═════ QUOTED PASSAGE ═════
Keeping up with Competition - October 2023
A monthly newsletter by Axiom5
Axiom5 marked its first anniversary on September 1, 2023. One of the things that brought us together is our shared love of learning about new businesses and how they interact with competition law and policy. Our team has been following the development of Indian competition law since its inception. We've all enjoyed sharing updates on Indian competition law with our colleagues, clients, and anyone else who's interested.
As we continue our journey, we plan to spend some time each month keeping abreast of developments in Indian competition law. The inaugural edition of our monthly newsletter, Keeping up with Competition, is packed with great content.
We hope you enjoy it!
CCI becomes fully functional
After almost a year of uncertainty, the Competition Commission of India (CCI) is finally back in full swing. The former CCI chairperson, Mr. Ashok Kumar Gupta, retired in October 2022, leaving the Commission with only two members. This made it difficult for the CCI to clear mergers and acquisitions (M&A) transactions and decide on behavioural cases.
Until Ms. Ravneet Kaur was appointed on July 3, 2023, the technically inquorate CCI had to rely on the 13th century doctrine of "necessity" to clear M&A transactions. We had suggested invoking this doctrine to address the impasse in decision-making following Mr. Gupta's retirement. Subsequently, the Delhi High Court stepped in and directed the two-member CCI to adjudicate Alliance of Digital India Foundation's complaint against the measures adopted by Google to follow an order issued by the CCI headed by Mr. Gupta.
═════ DATA SHOWN ═════
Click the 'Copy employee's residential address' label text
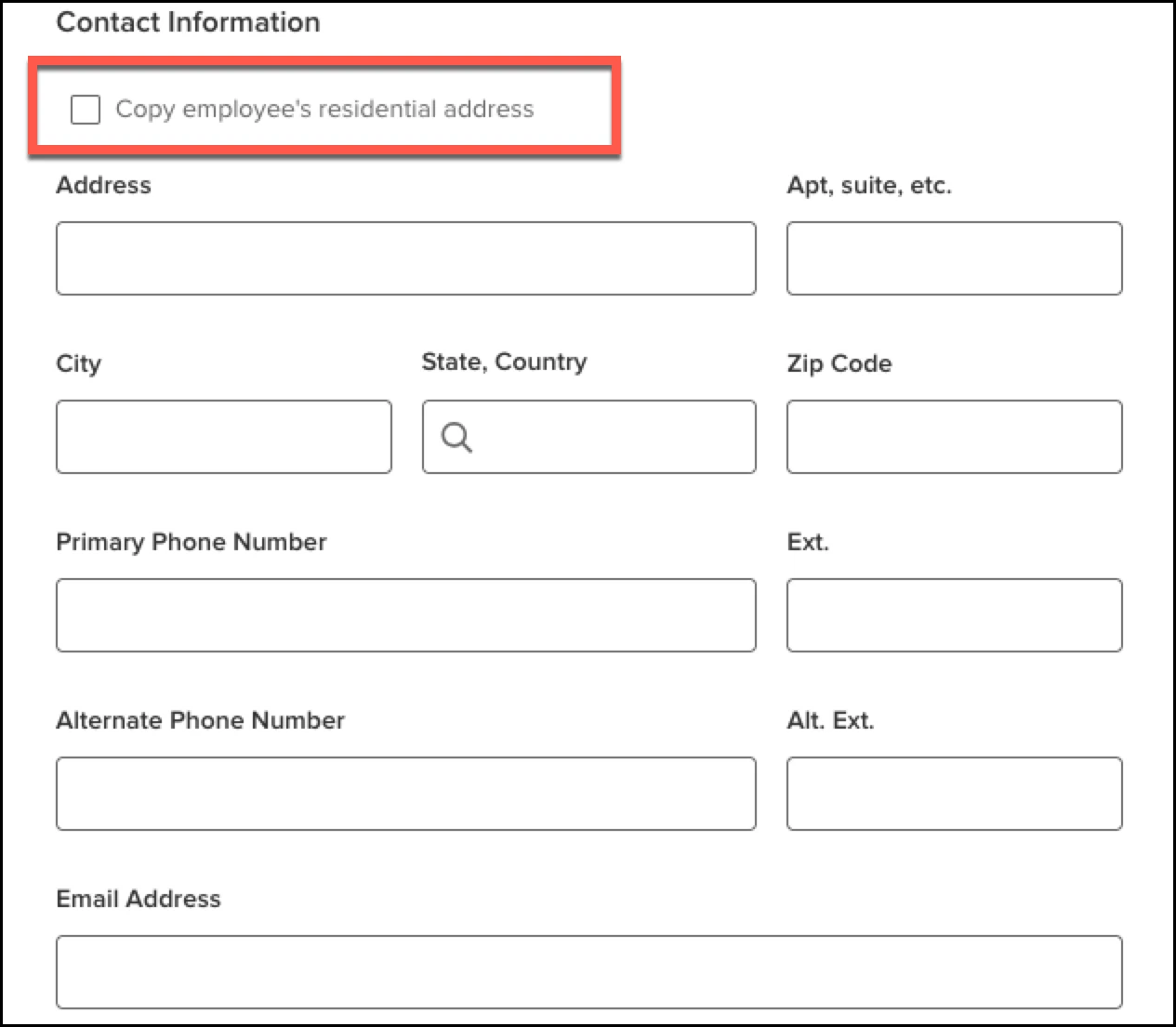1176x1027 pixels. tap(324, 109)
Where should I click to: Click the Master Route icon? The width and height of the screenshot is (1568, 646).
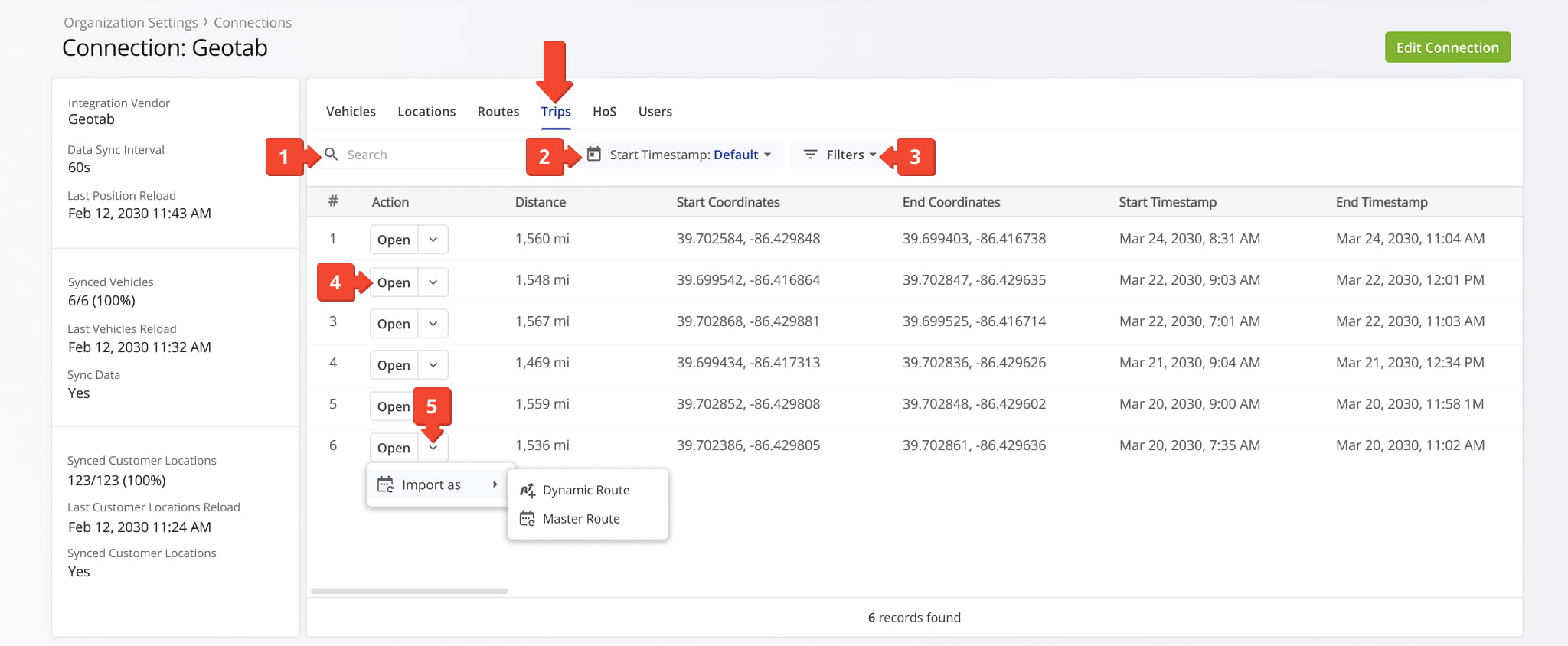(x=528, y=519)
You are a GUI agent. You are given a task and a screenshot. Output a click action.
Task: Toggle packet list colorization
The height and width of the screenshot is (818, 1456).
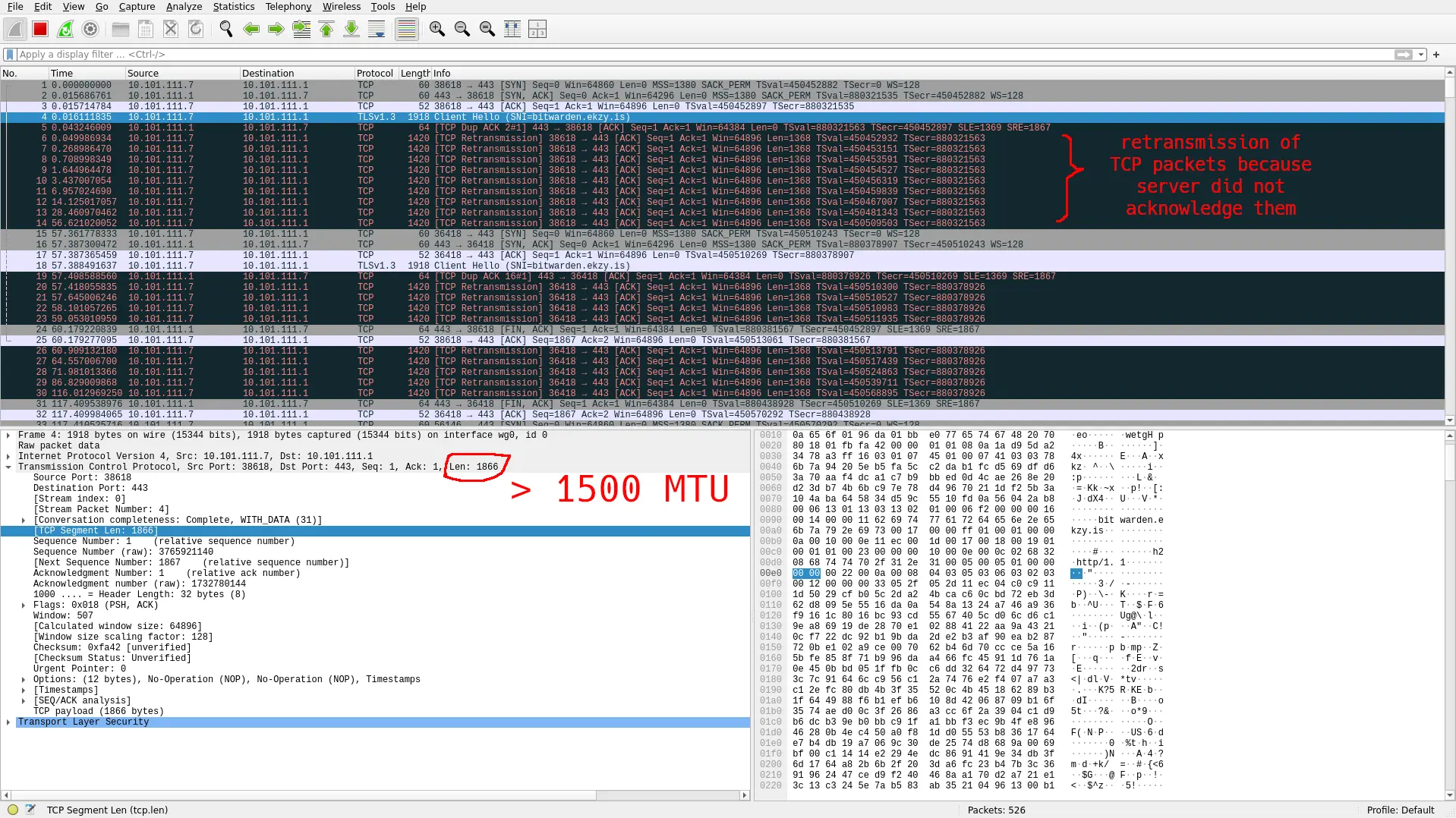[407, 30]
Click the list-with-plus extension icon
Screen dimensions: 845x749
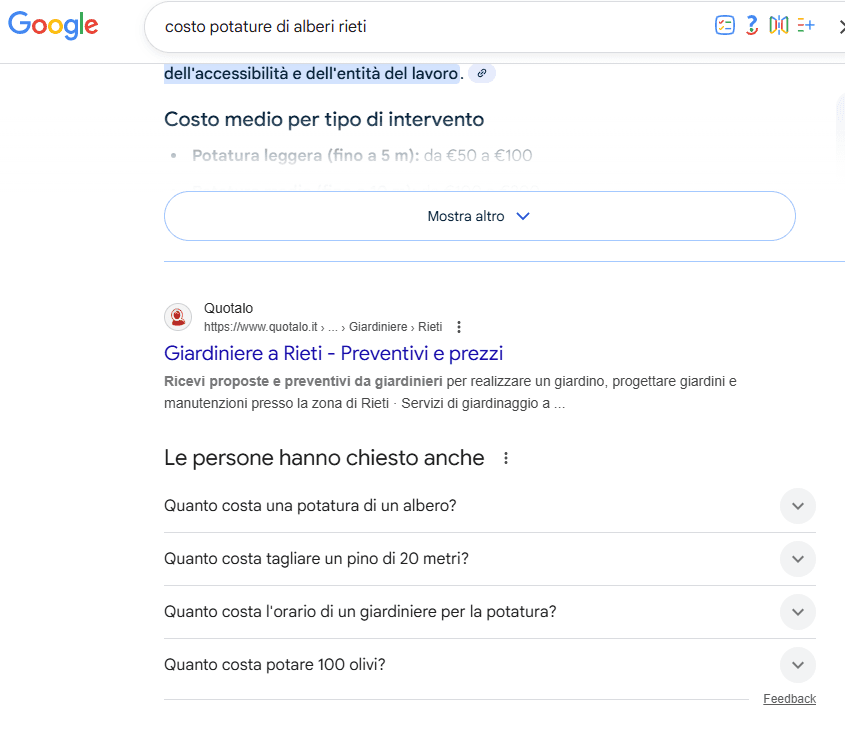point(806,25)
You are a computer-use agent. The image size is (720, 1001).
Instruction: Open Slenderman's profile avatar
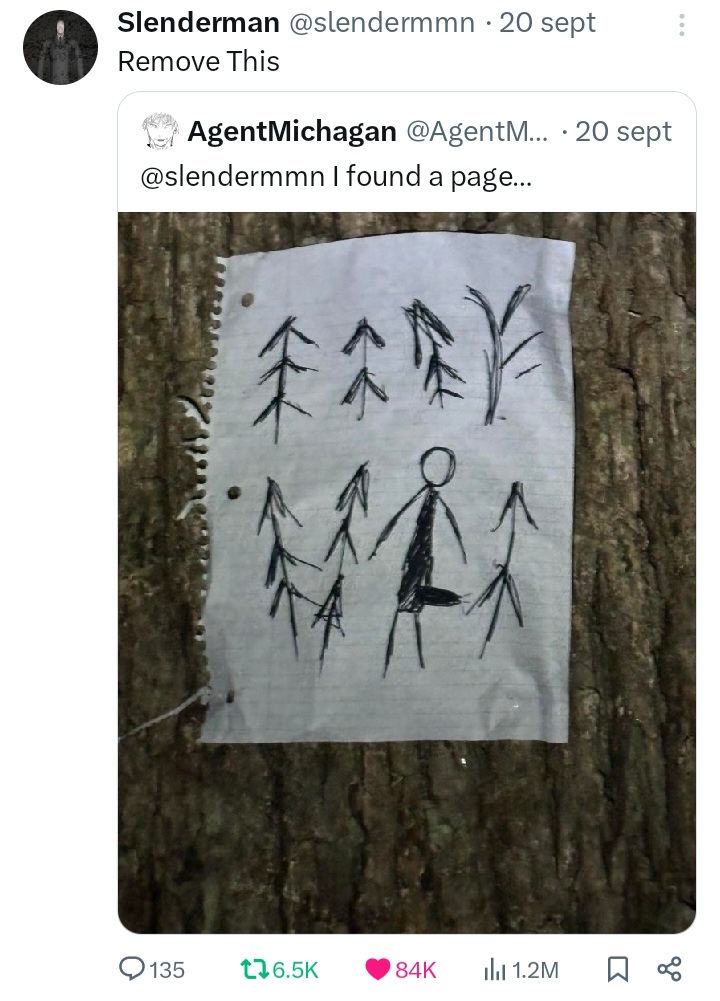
═════
▶ **JOB**
Print the stretch of the Axiom5 newsletter from "Keeping up with Competition - October" through "you enjoy it!", copying it exactly.

▶ **RESULT FOR THIS TASK**
Keeping up with Competition - October 2023
A monthly newsletter by Axiom5
Axiom5 marked its first anniversary on September 1, 2023. One of the things that brought us together is our shared love of learning about new businesses and how they interact with competition law and policy. Our team has been following the development of Indian competition law since its inception. We've all enjoyed sharing updates on Indian competition law with our colleagues, clients, and anyone else who's interested.
As we continue our journey, we plan to spend some time each month keeping abreast of developments in Indian competition law. The inaugural edition of our monthly newsletter, Keeping up with Competition, is packed with great content.
We hope you enjoy it!